### Information given

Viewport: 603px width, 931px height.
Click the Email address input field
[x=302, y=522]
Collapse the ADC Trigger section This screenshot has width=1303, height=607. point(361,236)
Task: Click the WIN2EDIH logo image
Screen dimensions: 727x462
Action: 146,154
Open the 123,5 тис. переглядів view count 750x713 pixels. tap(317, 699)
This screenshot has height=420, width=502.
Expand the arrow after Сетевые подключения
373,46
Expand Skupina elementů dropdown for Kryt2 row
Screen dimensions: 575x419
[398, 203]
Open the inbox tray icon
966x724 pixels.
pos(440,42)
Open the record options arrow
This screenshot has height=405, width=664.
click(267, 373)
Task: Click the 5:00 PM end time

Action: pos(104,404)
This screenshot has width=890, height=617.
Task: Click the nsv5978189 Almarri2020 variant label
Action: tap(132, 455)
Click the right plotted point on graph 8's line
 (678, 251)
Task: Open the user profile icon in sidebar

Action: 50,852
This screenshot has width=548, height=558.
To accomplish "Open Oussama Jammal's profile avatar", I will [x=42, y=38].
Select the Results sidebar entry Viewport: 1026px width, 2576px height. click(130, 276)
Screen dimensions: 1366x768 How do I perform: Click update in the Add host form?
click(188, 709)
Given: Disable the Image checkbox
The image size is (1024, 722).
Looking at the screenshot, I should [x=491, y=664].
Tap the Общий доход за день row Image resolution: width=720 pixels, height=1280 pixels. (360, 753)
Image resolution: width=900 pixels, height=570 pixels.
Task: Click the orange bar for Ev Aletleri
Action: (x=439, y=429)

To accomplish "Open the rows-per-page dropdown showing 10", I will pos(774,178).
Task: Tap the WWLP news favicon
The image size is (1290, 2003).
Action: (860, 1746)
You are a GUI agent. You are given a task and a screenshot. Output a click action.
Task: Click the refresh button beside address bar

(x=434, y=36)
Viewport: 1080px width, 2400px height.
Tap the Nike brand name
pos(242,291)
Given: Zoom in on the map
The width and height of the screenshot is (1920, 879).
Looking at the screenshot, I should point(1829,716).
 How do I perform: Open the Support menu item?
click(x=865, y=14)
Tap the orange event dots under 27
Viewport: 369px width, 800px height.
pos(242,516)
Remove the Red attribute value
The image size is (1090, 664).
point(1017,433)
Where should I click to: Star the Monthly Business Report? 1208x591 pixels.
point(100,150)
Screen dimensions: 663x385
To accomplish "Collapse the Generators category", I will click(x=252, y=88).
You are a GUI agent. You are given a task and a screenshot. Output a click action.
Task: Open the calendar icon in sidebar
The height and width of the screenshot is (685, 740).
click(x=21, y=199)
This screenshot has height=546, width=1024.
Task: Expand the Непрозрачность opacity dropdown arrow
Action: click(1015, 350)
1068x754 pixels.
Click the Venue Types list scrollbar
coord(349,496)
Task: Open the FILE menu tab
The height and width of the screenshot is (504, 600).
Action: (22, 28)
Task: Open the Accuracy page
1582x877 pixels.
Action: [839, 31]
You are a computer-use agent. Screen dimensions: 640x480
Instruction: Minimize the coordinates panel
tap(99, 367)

### Task objective
From the beginning of the listing above down to the line with "Open the 123,5", every line should be restated exactly.

### Answer section
Viewport: 603px width, 931px height.
Click the Email address input field
[x=302, y=522]
Collapse the ADC Trigger section This screenshot has width=1303, height=607. point(361,236)
Task: Click the WIN2EDIH logo image
Screen dimensions: 727x462
Action: 146,154
Open the 123,5 тис. переглядів view count 750x713 pixels. tap(317, 699)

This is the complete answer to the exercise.